So it was with my recent return to the interview with Kirstin Valdez Quade (interviewed by Jeremiah Chamberlin, Issue #100, Fall 2017). Quade authored the prize-winning book of short stories, Night at the Fiestas and her work has been seen in “all the best places.”

Chamberlin commented on how Quade resists big epiphanies in her endings. “There are moments where the stories turn or shift,” he said, “but the characters don’t experience Joycean flashes of recognition.” Quade explained that she writes slowly, and it sometimes takes her “a long time to figure out what’s going to happen in a story.” She might write a long buildup, putting in lots of potential elements, in search of the one that will reveal what the story is truly about and therefore, how to end it. Ah. Like me, a pantser.

Once she takes hold of her ending, the core of the story, she trims away what isn’t necessary and can “write toward the ending.” She also eliminates any unnecessary rambling that comes after the ending. Perhaps she’d heeding Chekhov’s advice “to cross out the beginning and the end” of a story,” as unnecessary warm-up and (one hopes) unnecessary explaining. This is an exercise that would have improved Donna Tartt’s The Goldfinch, in my opinion, but Chekhov said to do it because “it is there that we authors do most of our lying.” Eliminating the temptation of those further thoughts also prevents an overly neat-and-tidy resolution. Trust your reader to get it, he might have said.

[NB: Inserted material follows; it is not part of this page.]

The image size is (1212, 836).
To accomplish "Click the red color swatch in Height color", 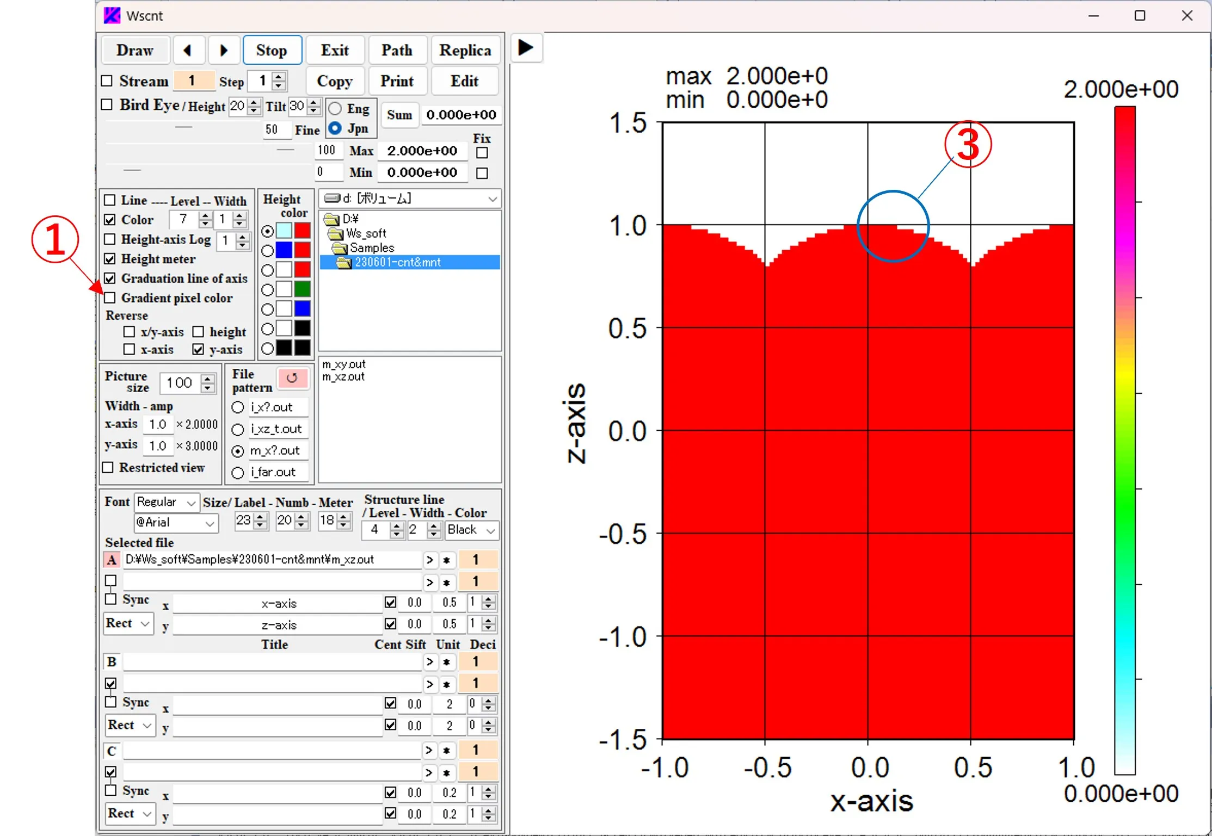I will coord(305,228).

The heart of the story may lie in the backstory, in an unworked-out thought or subconscious association that needs to come forward into greater prominence. During Quade’s revision process, she might list all the characters, settings, and objects she’s put into the story so far and see whether she should be doing more with some of them. “That will often help me find my ending.” Or at least get her closer to it. Those people, places, things are in there because they hold meaning, even if she hasn’t clearly identified what it is yet. It isn’t, perhaps, their surface meaning, but some significance for the characters.

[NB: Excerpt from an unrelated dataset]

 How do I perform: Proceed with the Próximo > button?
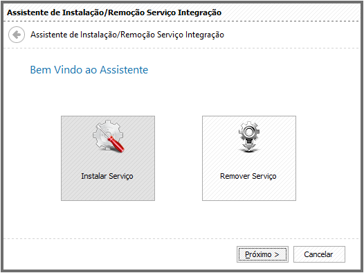pos(262,254)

I just read a fine story by Simon Bestwick, “If I Should Fall From Grace With God” (Crimewave 13), in which a man’s lover is murdered, her flat trashed, and all the cheap souvenirs she bought from second-hand shops smashed. He exacts revenge on the men responsible for her death, dropping a few bits of broken china or glass on their bodies—not because these fragments held meaning for him, but because they meant something to her. Memorable.